No specific antagonist to the vasodilator effects of nitroglycerin is known, and no intervention has been subject to controlled study as a therapy of nitroglycerin overdose. Because the hypotension associated with nitroglycerin overdose is the result of venodilatation and arterial hypovolemia, prudent therapy in this situation should be directed toward increase in central fluid volume. Passive elevation of the patient's legs may be sufficient, but intravenous infusion of normal saline or similar fluid may also be necessary.
The use of epinephrine or the arterial vasoconstrictors in this setting is likely to do more harm than good.
In patients with renal disease or congestive heart failure, therapy resulting in central volume expansion is not without hazard. Treatment of nitroglycerin overdose in these patients may be subtle and difficult, and invasive monitoring may be required.
Methemoglobinemia: Nitrate ions liberated during metabolism of nitroglycerin can oxidize hemoglobin into methemoglobin.

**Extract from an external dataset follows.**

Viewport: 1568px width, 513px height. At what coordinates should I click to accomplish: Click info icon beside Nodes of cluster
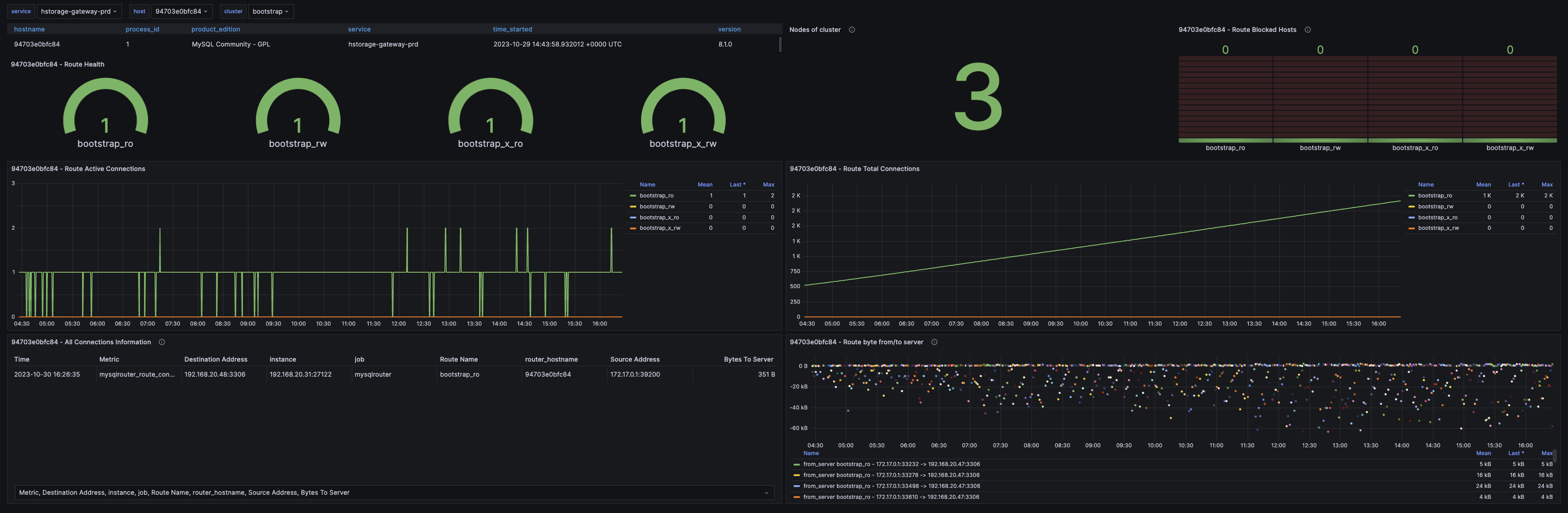click(851, 30)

Even in patients totally without cytochrome b5 reductase activity, however, and even assuming that the nitrate moieties of nitroglycerin are quantitatively applied to oxidation of hemoglobin, about 1 mg/kg of nitroglycerin should be required before any of these patients manifests clinically significant (≥ 10%) methemoglobinemia. In patients with normal reductase function, significant production of methemoglobin should require even larger doses of nitroglycerin. In one study in which 36 patients received 2 to 4 weeks of continuous nitroglycerin therapy at 3.1 to 4.4 mg/hr, the average methemoglobin level measured was 0.2%; this was comparable to that observed in parallel patients who received placebo.
Notwithstanding these observations, there are case reports of significant methemoglobinemia in association with moderate overdoses of organic nitrates. None of the affected patients had been thought to be unusually susceptible.
Methemoglobin levels are available from most clinical laboratories. The diagnosis should be suspected in patients who exhibit signs of impaired oxygen delivery despite adequate cardiac output and adequate arterial pO2. Classically, methemoglobinemic blood is described as chocolate brown, without color change on exposure to air.
When methemoglobinemia is diagnosed, the treatment of choice is methylene blue, 1-2 mg/kg intravenously.